On September 10, 2015 EPIC submitted expedited FOI requests to the Department of Homeland Security, Department of Justice and the State Department to obtain the secret agreement. Because of legislation pending in Congress and NGO concern about the scope of the data protection safeguards, EPIC said “there is an urgency to inform the public” about the contents of the agreement.
EPIC also filed a Freedom of Information request to DG Justice of the European Commission under EU law. The request was acknowledged by the Commission on September 14, 2015. The Commission has 15 business days to reply to the request. After EPIC’s requests, the document was made public by Statewatch.
On January 25, 2016, the Department of Justice released to EPIC an unredacated copy of the Umbrella Agreement.

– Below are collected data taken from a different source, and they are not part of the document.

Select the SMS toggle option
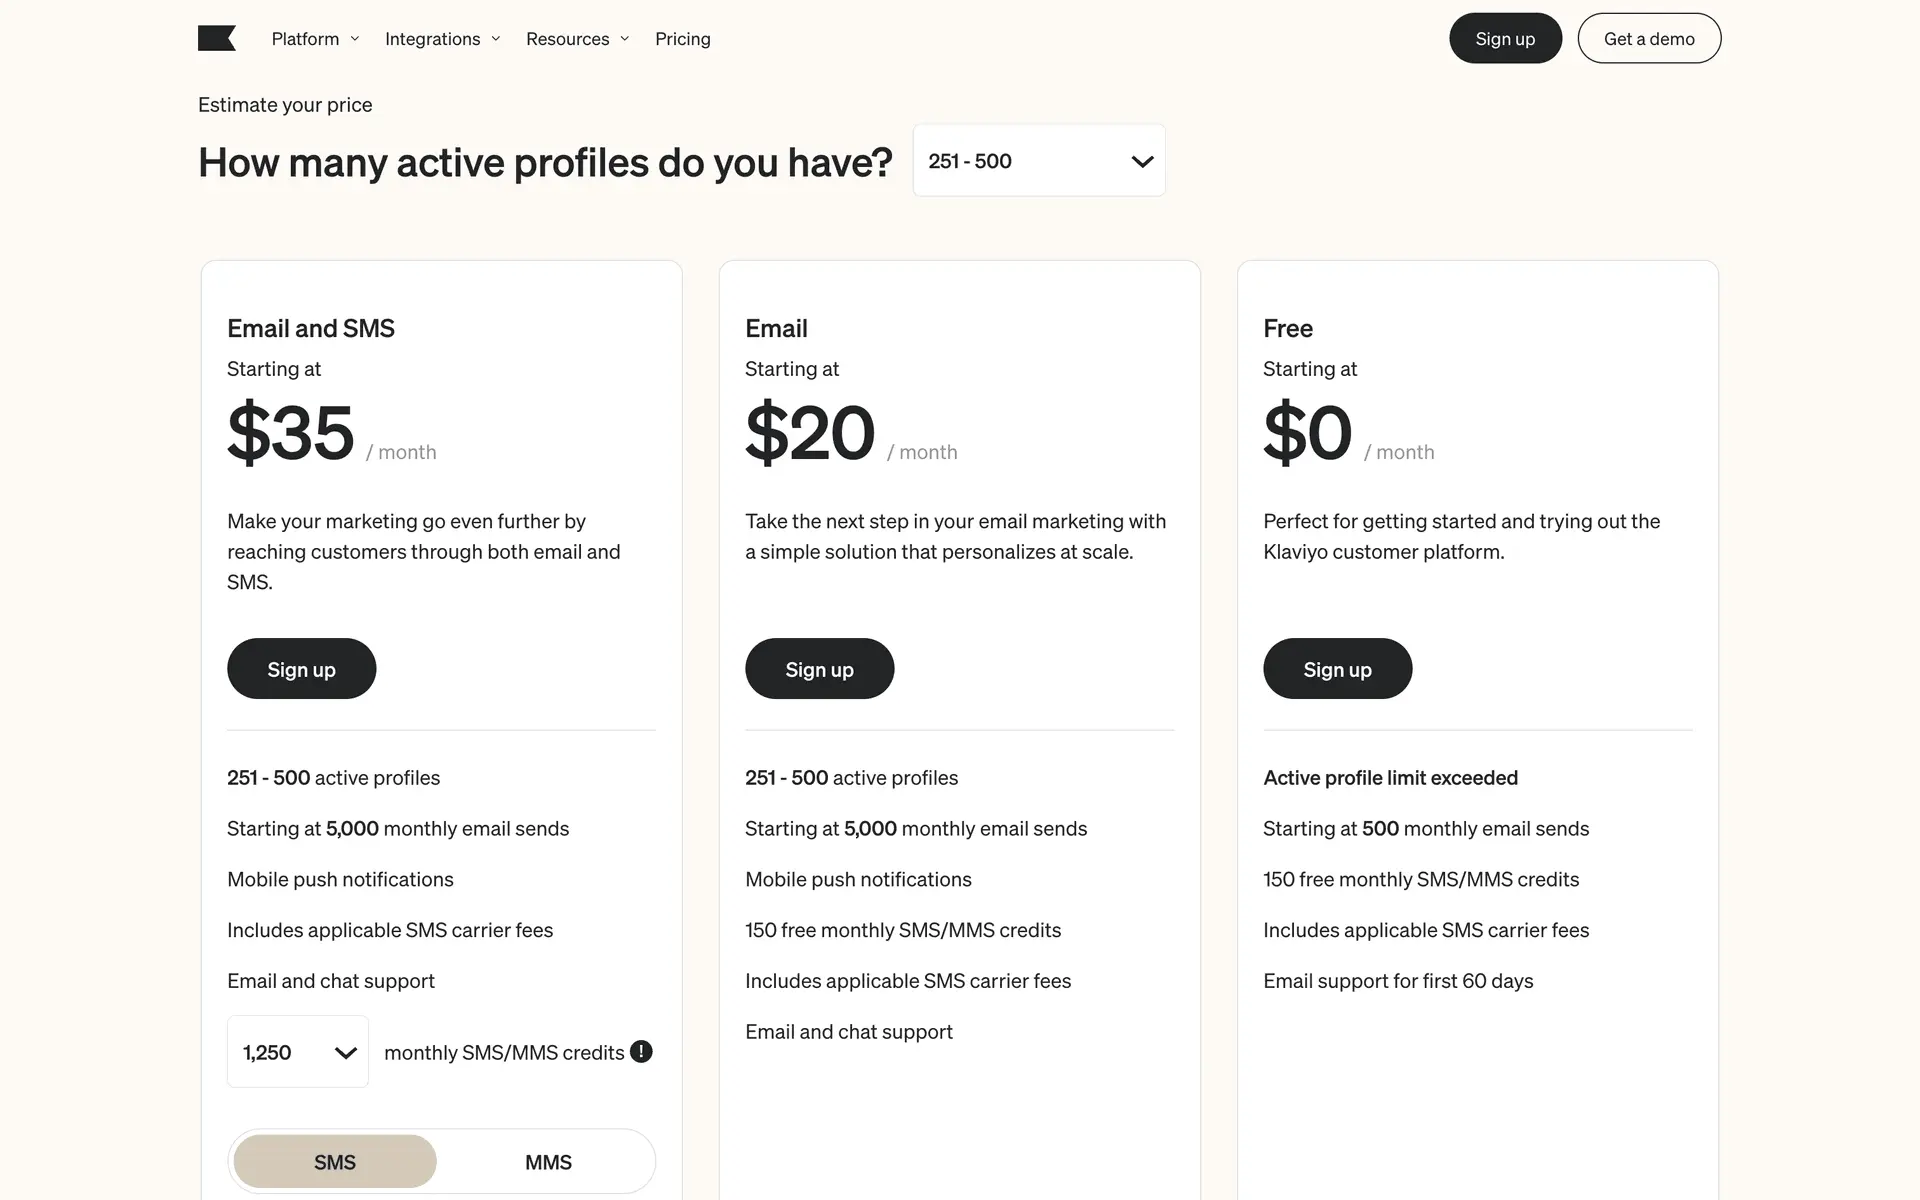Screen dimensions: 1920x1200 tap(335, 1162)
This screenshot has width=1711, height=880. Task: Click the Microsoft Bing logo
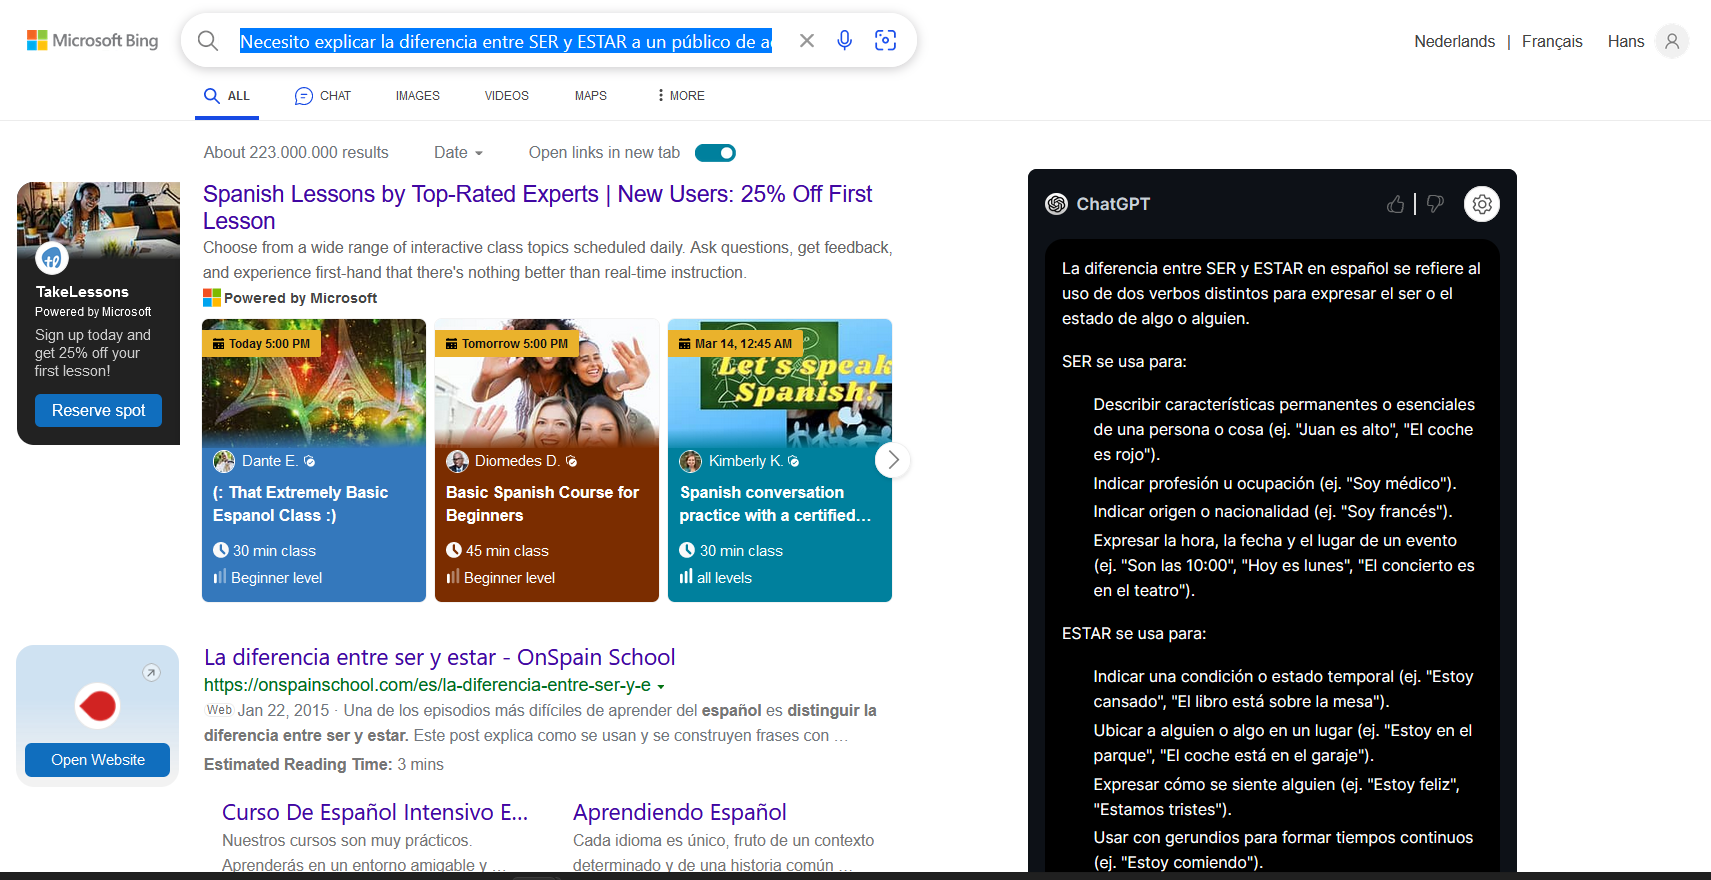click(92, 41)
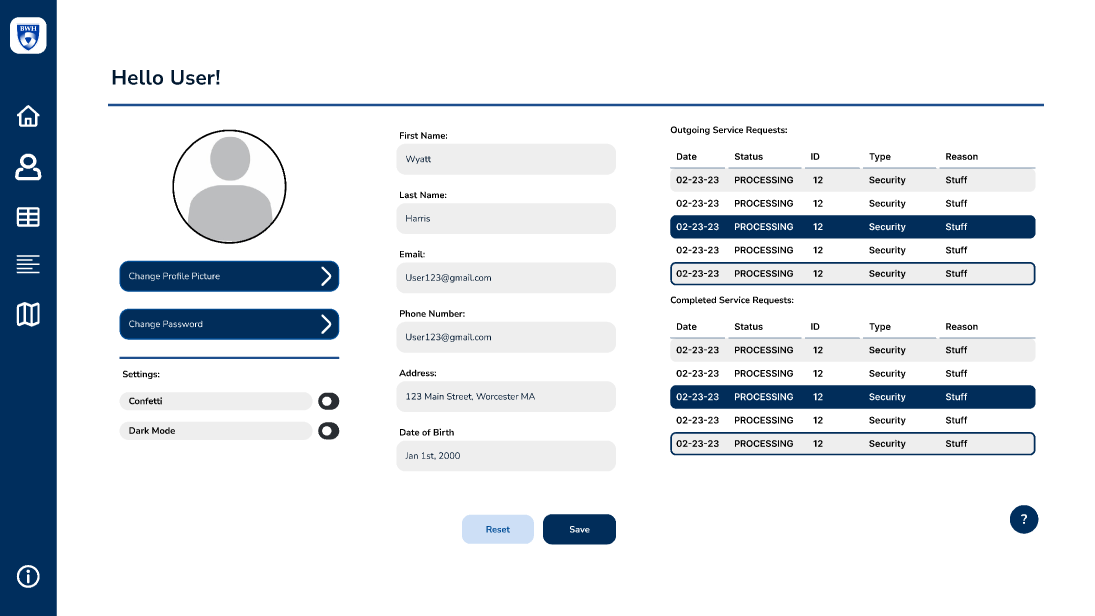Click Status column header in Completed Requests
Image resolution: width=1095 pixels, height=616 pixels.
tap(748, 327)
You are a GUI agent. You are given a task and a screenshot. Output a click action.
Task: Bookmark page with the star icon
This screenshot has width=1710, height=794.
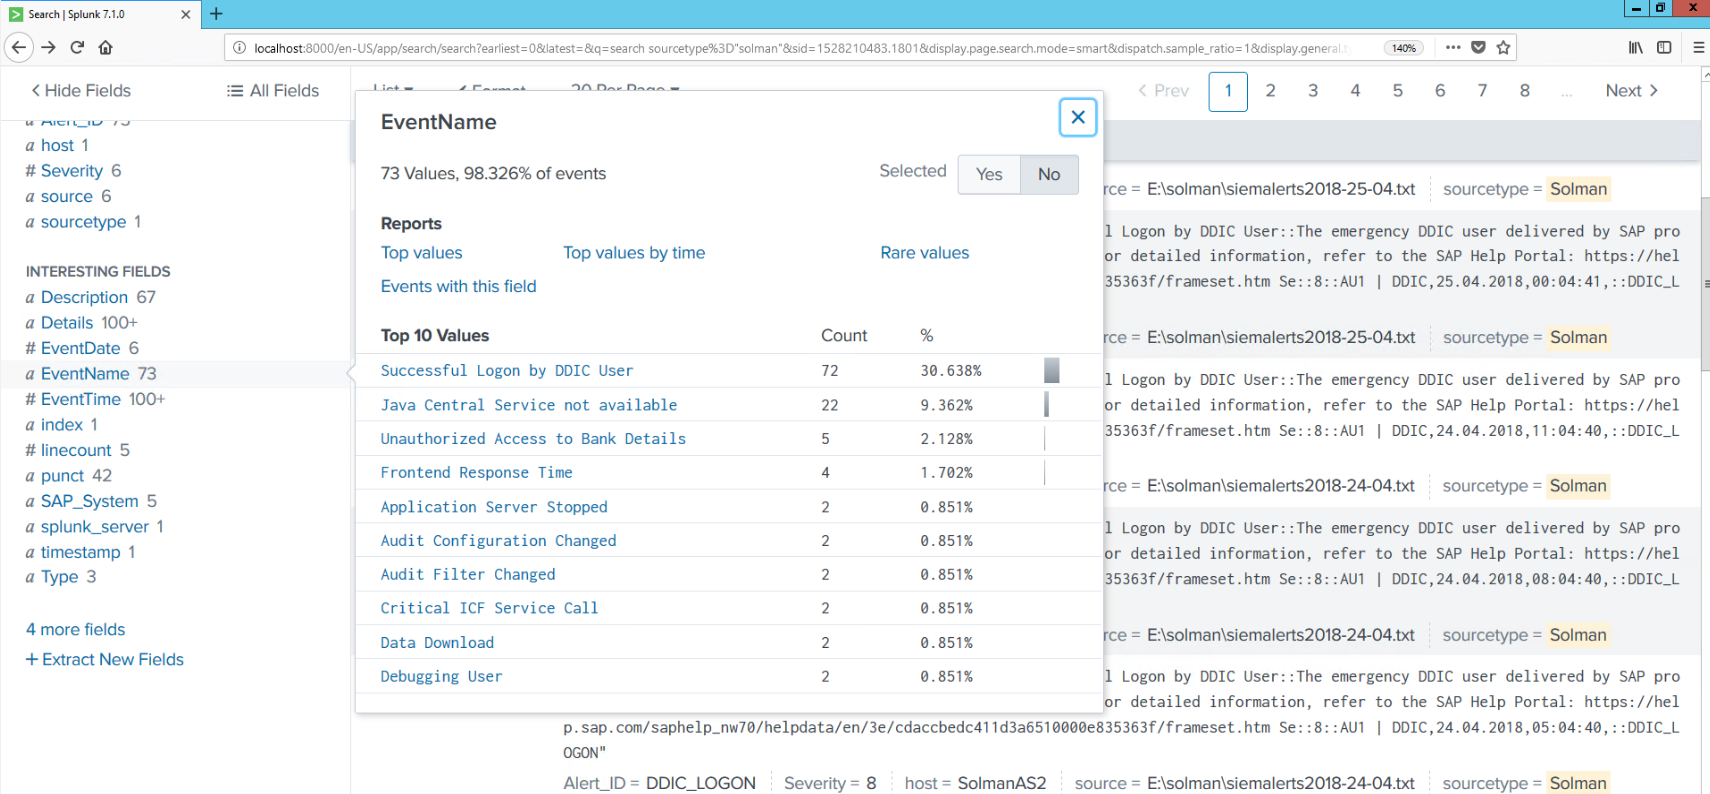click(x=1503, y=47)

EPIC supports the establishment of a comprehensive legal framework to enable transborder data flows. EPIC previously urged that the United States begin the process of ratification of Council of Europe Convention 108.
The federal Privacy Act of 1974 places a duty upon federal agencies that maintain personal information to protect that data. This duty and concomitant responsibilities arise from the collection of personal data. Therefore, it does not matter what the data owner’s citizenship or origin is.